As part of the Imperial festival, myself and colleagues presented some our of work relating to fetal MRI.
MRI imaging is a non invasive imaging technique that uses the water content of tissues as contrast. This makes it a very safe imaging modality with exceptional resolution, and wide flexibility to also image, blood flow, brain function and tissue microstructure.
Currently, fetuses are most commonly imaged using ultrasound. This has the advantage of being realtime, but is noisy and therefore difficult to interpret visually. Fetal MRI, on the other hand has the potential to generate very sharp images of all the major organs, allowing us to build very sensitive models of healthy development, which could potentially be fed back to improve and support ultrasound use in the clinic.

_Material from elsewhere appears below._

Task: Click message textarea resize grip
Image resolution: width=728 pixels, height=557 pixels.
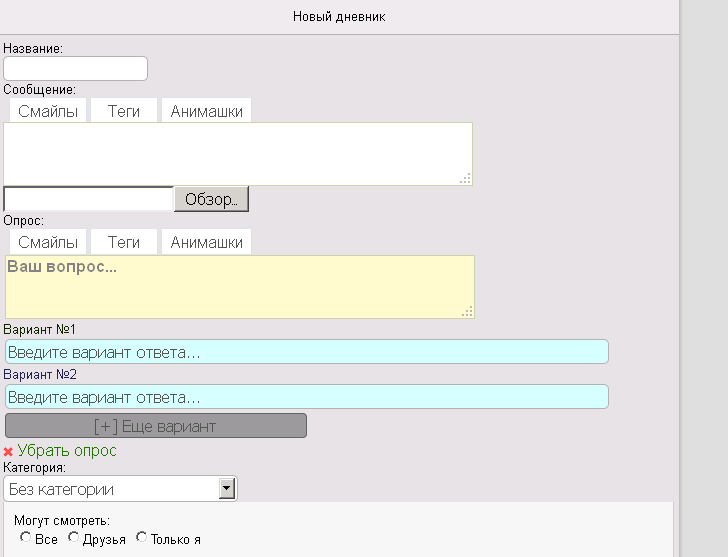Action: pyautogui.click(x=465, y=178)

One limitation of MRI imaging is that it takes some time to collect and image, and therefore it is common practice for subjects to be asked to lie still for some considerable time during an MRI scan. As this is not possible for fetuses and unsedated neonates we have been required to come up with sophisticated scanning protocols which take many sharp 2D snapshots of the fetus, in different profiles and cross sections. These are then pieced together, correcting for motion, utilising graphics processing techniques that allow radiographers to recover the corrected images almost instantaneously (http://www.imperial.ac.uk/people/b.kainz, https://spiral.imperial.ac.uk:8443/handle/10044/1/21436).

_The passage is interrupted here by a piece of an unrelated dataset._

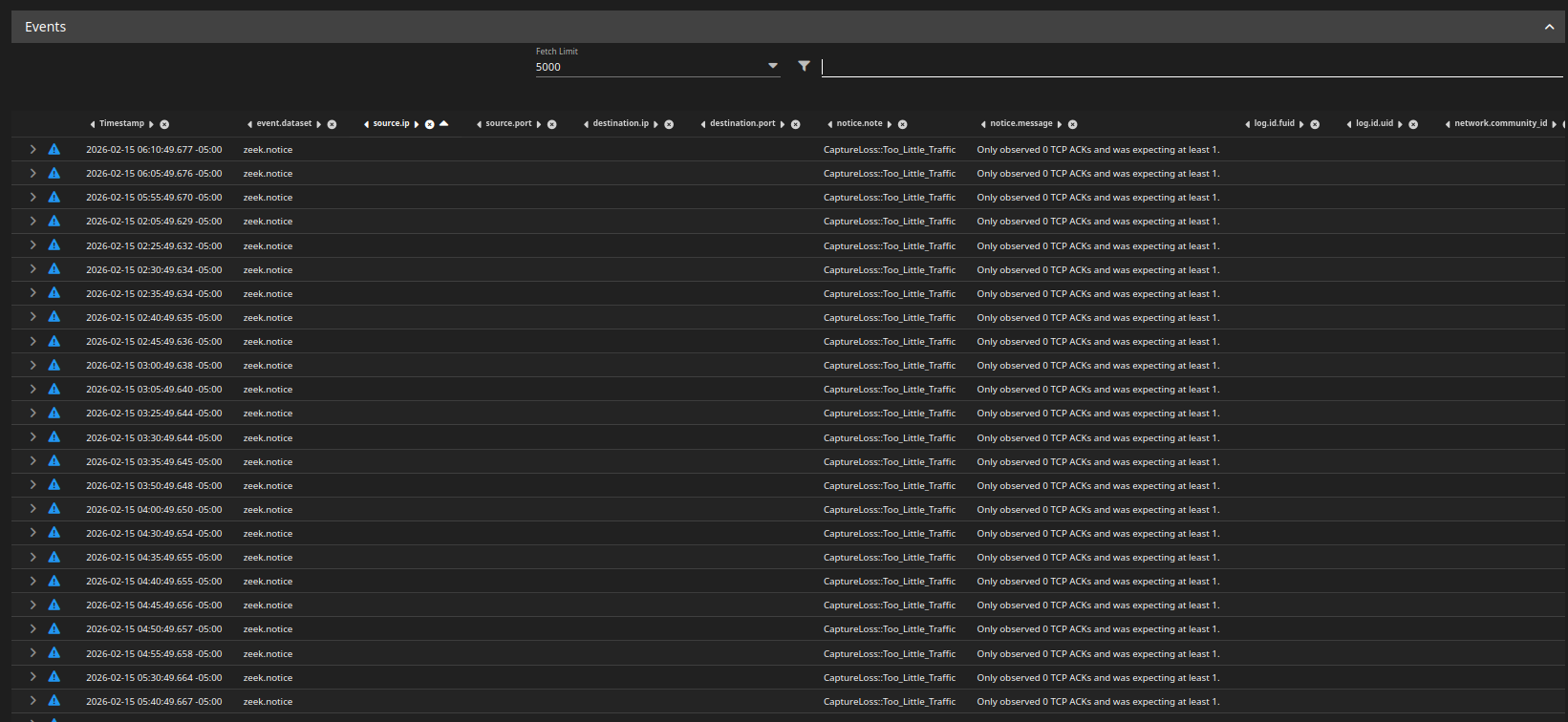This screenshot has height=722, width=1568.
Task: Move notice.note column to the right
Action: [x=890, y=124]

This is the first step towards our goal of collecting data on brain function and microstructure in the developing fetus. During the Human Connectome Project (http://www.humanconnectome.org/) we were able to collect high quality data representing the functional and structural ‘connectivity’ of the adult brain. For example this shows roughly 15 minutes of brain activation (sped up considerably!) on the cortical surface. Here yellow represents active, or ‘firing’ tissues.
As MRI imaging uses water as a contrast these are not direct measurements of neuronal firing or fiber structure, rather these measure the flow of oxygenated blood to ‘active’ tissues to feed neuronal firing (in the case of functional activation) and the diffusion of water preferentially along neuronal fiber bundles (in the case of structural connectivity).
Each of these specialised MRI contrasts are even more sensitive to motion than structural imaging. Therefore, considerable challenges lie before us. Nevertheless, we have been able to apply these imaging to neonates and we are confident that we will soon do the same for fetal imaging.
Such data is extremely powerful as it will allow us to learn the pattern of cognitive development, allowing us to build models of healthy brain growth in the rapidly changing period of 20-40 weeks post gestation. During this time the brain surface goes from being completely smooth to developing a complex pattern of folds. These increase the surface area of the brain, and are linked to the development of neuronal fiber connections, and therefore increase in network complexity of the brain.
One important pause for thought came when I was questioned by someone with Autism who was concerned, that people like her would become the ‘casualties’ of this type of work. It is apparent that we will face complex ethical challenges, as our research progresses.